Abstract
Hypothesis: Droplet size in microfluidic devices is affected by wettability of the microfluidic channels. Three-dimensional countercurrent flow focusing using assemblies of chemically inert glass capillaries is expected to minimize wetting of the channel walls by the organic solvent. Experiments: Monodispersed polycaprolactone and poly(lactic acid) particles with a diameter of 18-150. μm were produced by evaporation of solvent (dichloromethane or 1:2 mixture of chloroform and toluene) from oil-in-water or water-in-oil-in-water emulsions produced in three-dimensional flow focusing glass capillary devices. The drop generation behaviour was simulated numerically using the volume of fluid method. Findings: The numerical results showed good agreement with high-speed video recordings.
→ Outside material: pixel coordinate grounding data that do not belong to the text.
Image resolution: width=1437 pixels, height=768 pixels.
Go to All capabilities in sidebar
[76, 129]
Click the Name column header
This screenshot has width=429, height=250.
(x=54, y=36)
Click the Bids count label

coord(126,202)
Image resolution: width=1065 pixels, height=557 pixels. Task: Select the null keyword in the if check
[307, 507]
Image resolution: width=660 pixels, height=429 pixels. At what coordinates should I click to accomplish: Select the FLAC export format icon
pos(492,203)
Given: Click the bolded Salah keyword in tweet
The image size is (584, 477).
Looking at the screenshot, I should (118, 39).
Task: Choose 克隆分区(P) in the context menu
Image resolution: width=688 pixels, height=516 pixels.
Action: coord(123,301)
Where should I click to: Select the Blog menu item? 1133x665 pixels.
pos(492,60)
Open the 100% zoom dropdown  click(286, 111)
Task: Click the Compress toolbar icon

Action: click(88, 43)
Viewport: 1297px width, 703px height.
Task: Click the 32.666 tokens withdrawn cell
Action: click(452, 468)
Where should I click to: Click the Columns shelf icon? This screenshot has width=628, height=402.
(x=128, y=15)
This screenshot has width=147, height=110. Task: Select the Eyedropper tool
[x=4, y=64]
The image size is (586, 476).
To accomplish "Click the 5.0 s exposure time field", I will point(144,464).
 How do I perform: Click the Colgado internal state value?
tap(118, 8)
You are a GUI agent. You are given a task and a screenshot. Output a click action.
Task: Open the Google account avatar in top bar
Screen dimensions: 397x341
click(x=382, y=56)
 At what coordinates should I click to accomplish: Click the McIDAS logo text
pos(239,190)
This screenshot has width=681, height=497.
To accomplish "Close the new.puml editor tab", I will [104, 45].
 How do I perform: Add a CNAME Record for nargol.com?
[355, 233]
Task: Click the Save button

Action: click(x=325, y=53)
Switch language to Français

Monodispersed droplets were produced in the dripping regime when the ratio of the continuous phase flow rate to dispersed phase flow rate was 5-20 and the Weber number of the dispersed phase was less than 0.01. The porosity of polycaprolactone particles increased from 8 to 62% when 30. wt% of the water phase was incorporated in the organic phase prior to emulsification. The inner water phase was loaded with 0.156. wt% lidocaine hydrochloride to achieve a sustained drug release. 26% of lidocaine was released after 1. h and more than 93% of the drug was released after 130. h.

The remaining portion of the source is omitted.